Now starts the process of MBBS and before reaching the final year the person realizes
that this is not enough as per the Indian ‘market’. One has to enter into
another entrance examination for doing the MD and specialization. By now if the
person is supported financially by the family, it’s okay, else one is a skilled
individual at the behest of poverty and back lays a whole life dedicated to
studies. The fully baked students got torn badly and emerge as a frustrated
being. They have all the responsibilities and dreams falling at their soldiers.

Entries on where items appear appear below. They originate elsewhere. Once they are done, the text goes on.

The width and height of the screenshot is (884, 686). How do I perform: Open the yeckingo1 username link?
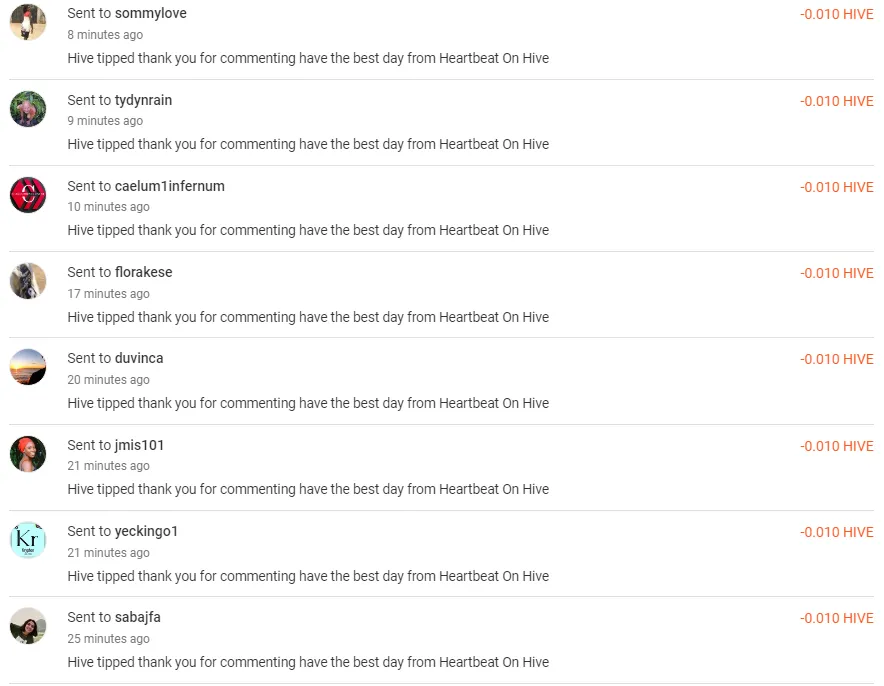tap(147, 531)
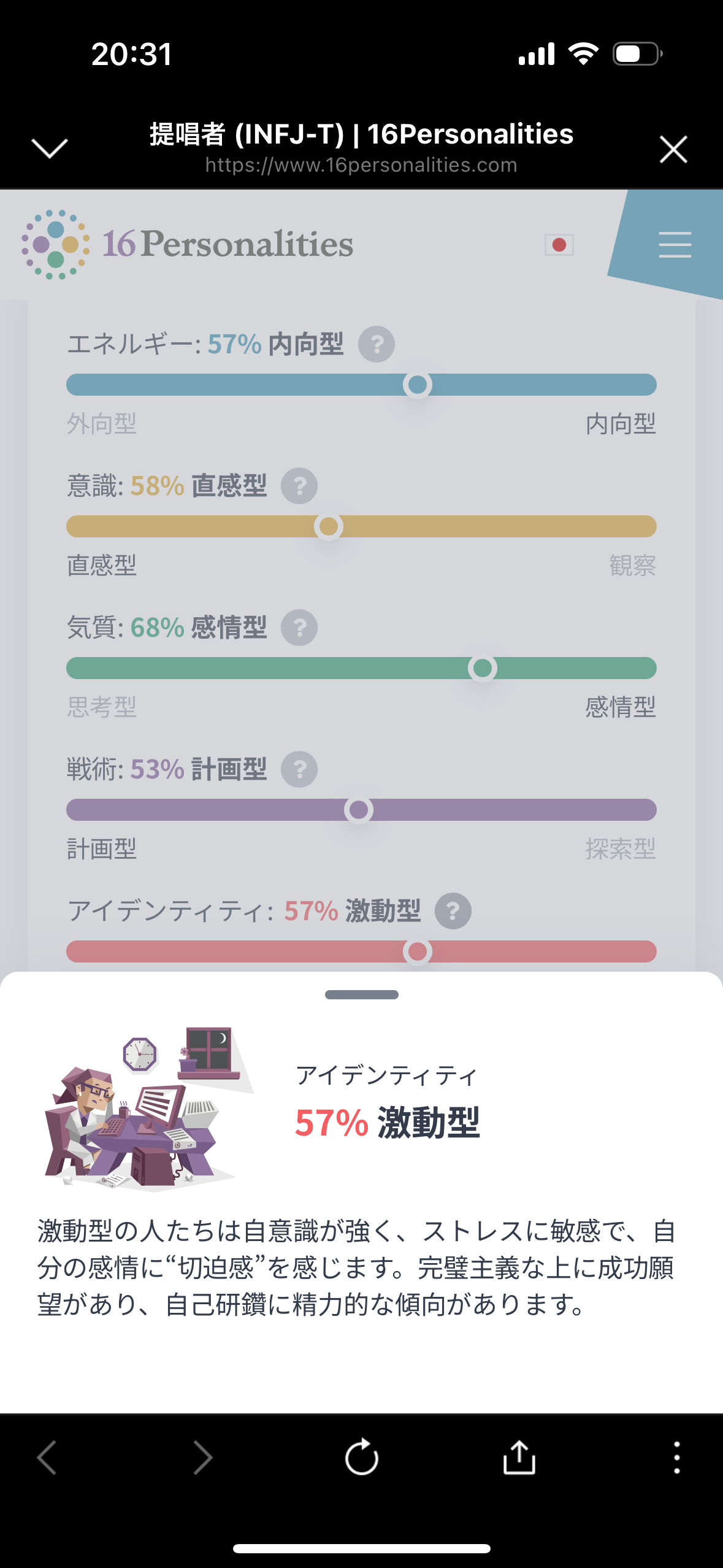The width and height of the screenshot is (723, 1568).
Task: Tap the browser reload icon
Action: (x=361, y=1457)
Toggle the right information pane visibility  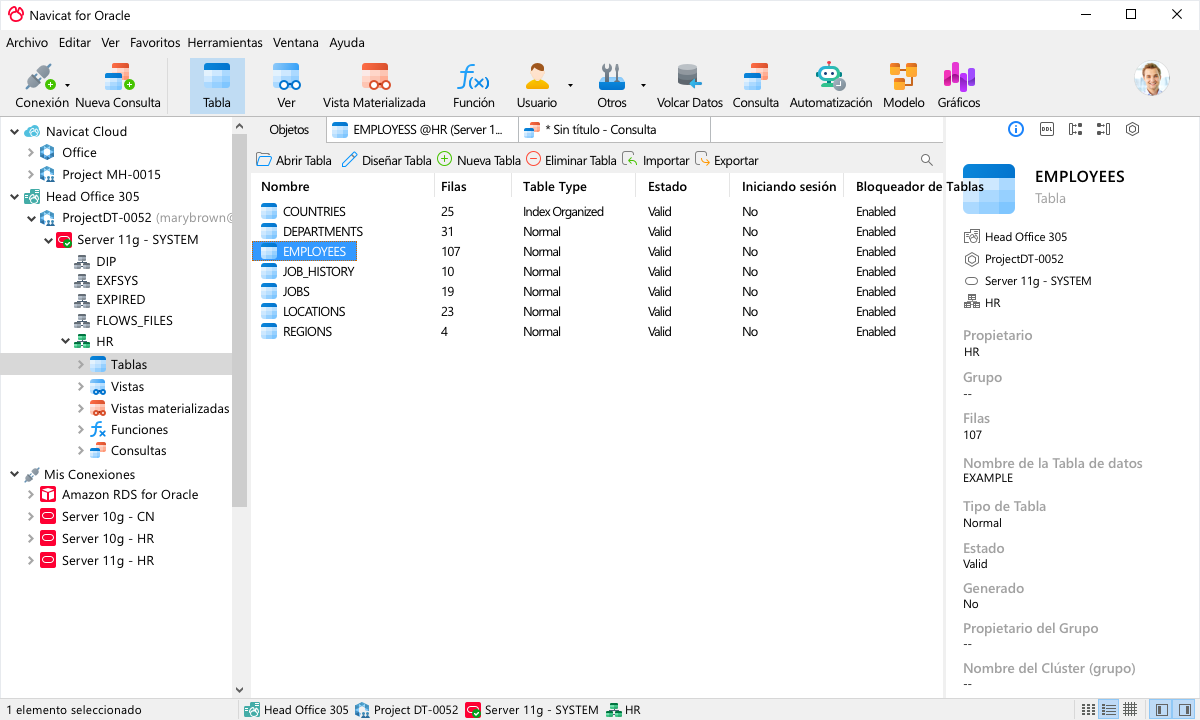[1185, 709]
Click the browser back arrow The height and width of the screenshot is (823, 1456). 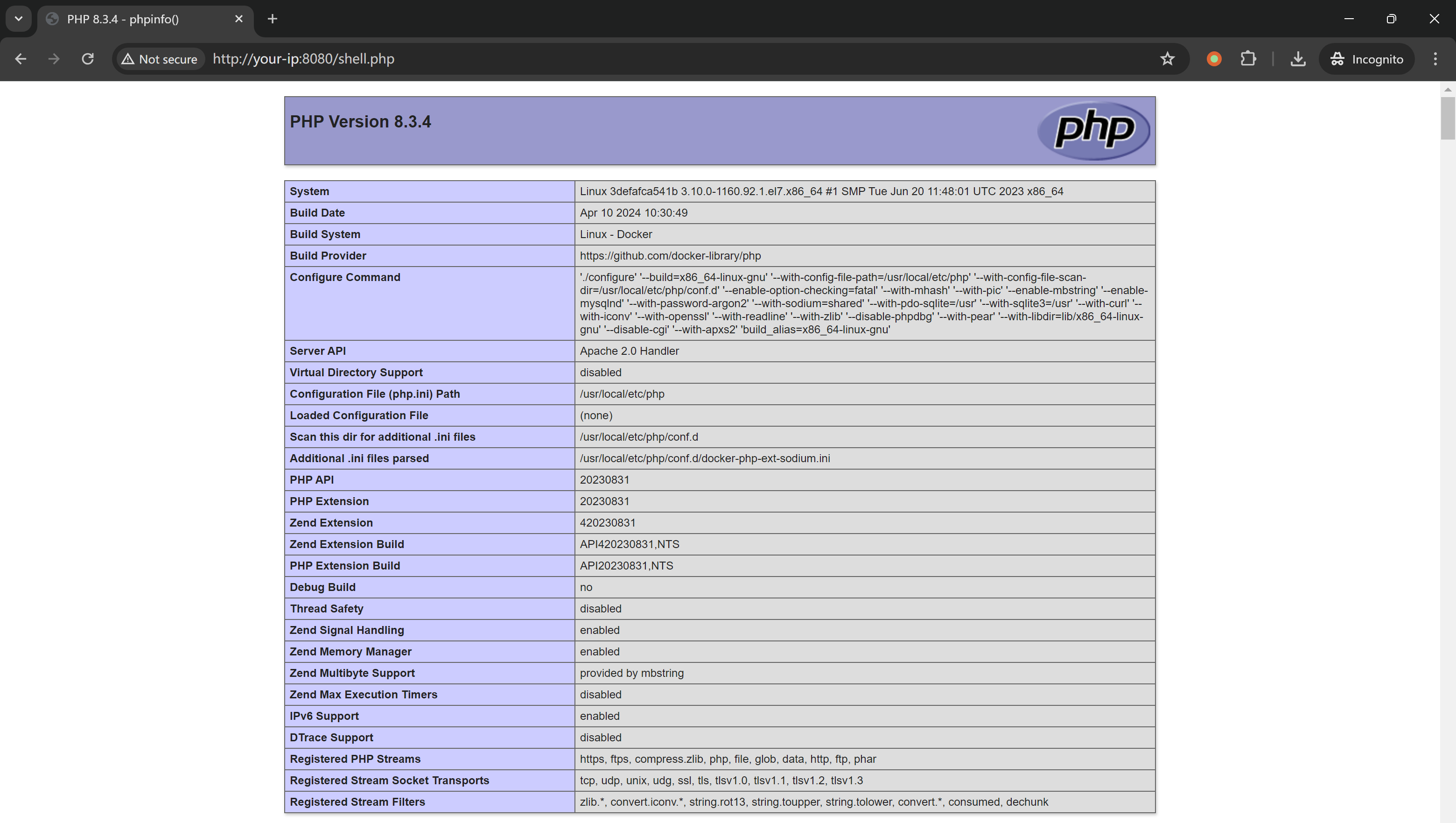click(21, 59)
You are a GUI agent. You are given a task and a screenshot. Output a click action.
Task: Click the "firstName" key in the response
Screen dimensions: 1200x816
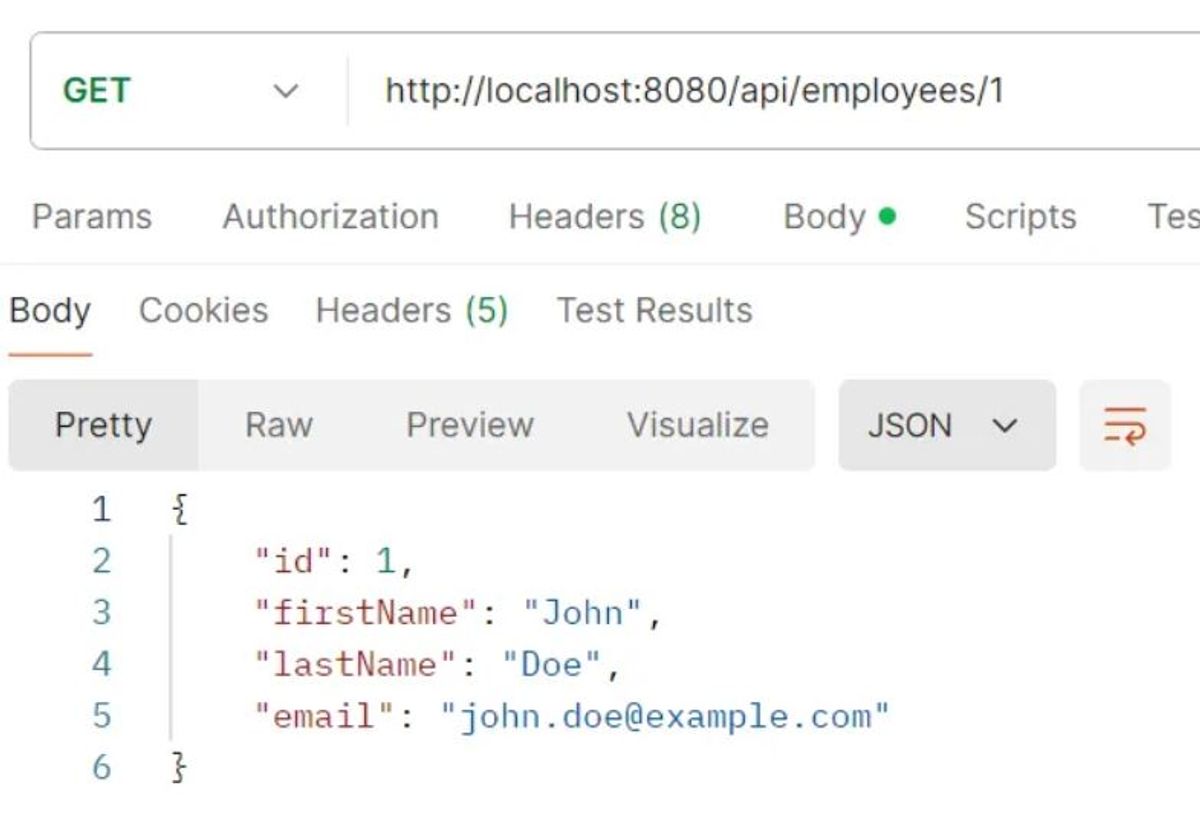tap(366, 613)
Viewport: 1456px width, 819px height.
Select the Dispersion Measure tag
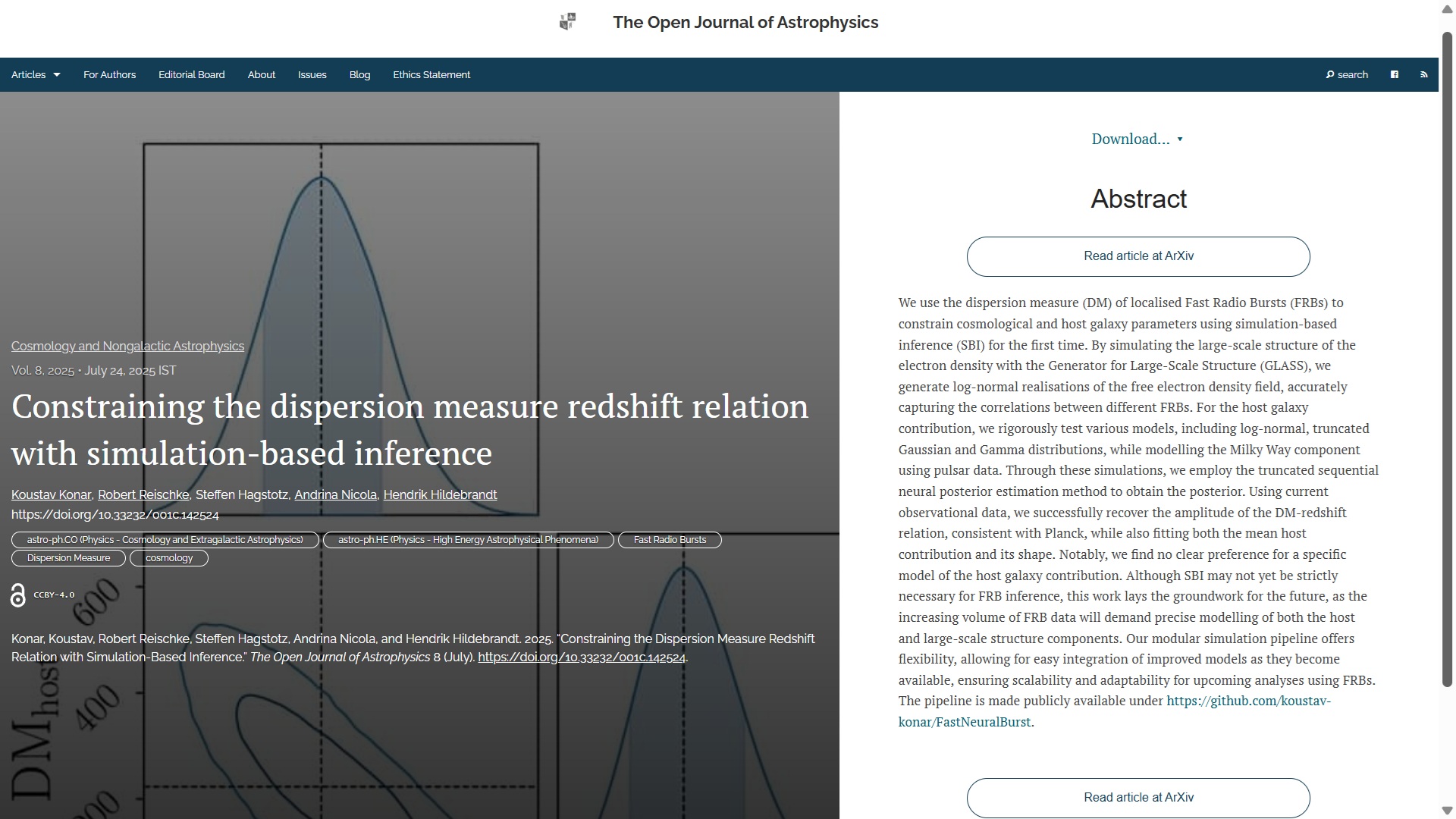(x=68, y=558)
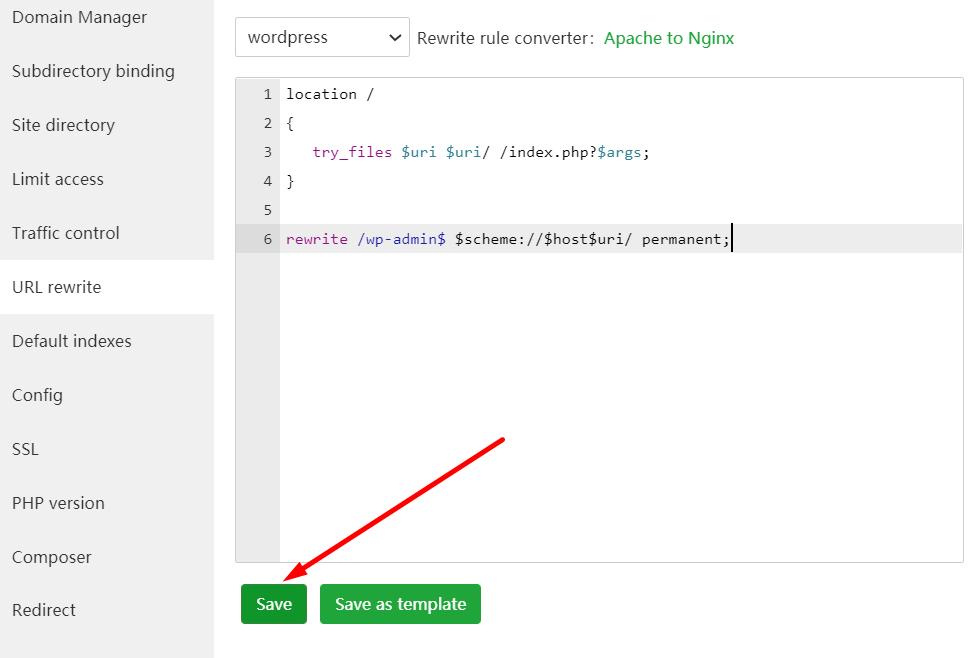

Government Hospital condition
As per the socio-economic
condition, a government hospital is the one that could cater to the need of the
people as it is highly subsidized. This prevents the cycle of exploitation of
the people as the doctor here is salaried and would want to reduce the patient’s
visit to a minimum. However the situation of the government infrastructure in
India is pathetic. The infrastructure is shabby and lacks state-of-the-art
facilities. Even there is a lack of proper toilets for the doctors and the
nurses. In fact, if a politician is anyway sick, he would never go to a
government hospital for a consultation, least to say for getting admitted. This
is even worse at the smaller towns with the facilities becoming minute. There would
be Guthka stains all around the walls, the cleanliness would be minimal,
there would be no waiting room with patients lying around here and there in an
untoward unconscious condition with flies hovering around them and this continues un-hijacked.
At last
As the old quote goes, ‘health is
the real wealth’. Education, health and productivity form a cycle and reinforce
each other. However, the starter is the education follows with good health and
that gives productivity. Health adds to the quality of life of everyone in
the human economic pyramid. It is one of the most basic things. Even in developed countries, the government takes more social responsibility for the
citizens. There are better and more transparent insurance policies. We need
people to be healthy and that would be possible when the sector is affordable,
equitable, transparent, ethical and approachable. The idea of earning money
through it must be rooted out.
India needs to increase its
public health expenditure from 1.5% towards the global average of 6%. This
would also increase India’s credibility and attract people from other
countries. The education system needs to be overhauled and less frustrating and
at the same time, the number of seats in government colleges needs to be heavily increased. ASHA workers have to be formally systematized. Use of ayurveda and homeopathy doctors in a more non-psuedo-scientific way.
Hope is to find schemes like Ayushman Bharat and PM talking about menstrual pads from the podium of red fort. Again, India could do wonder by getting along with the new Yoga wave across the country.
P.S. needless to add that there are doctors who are working hell to heaven to make things happen. Salute to them!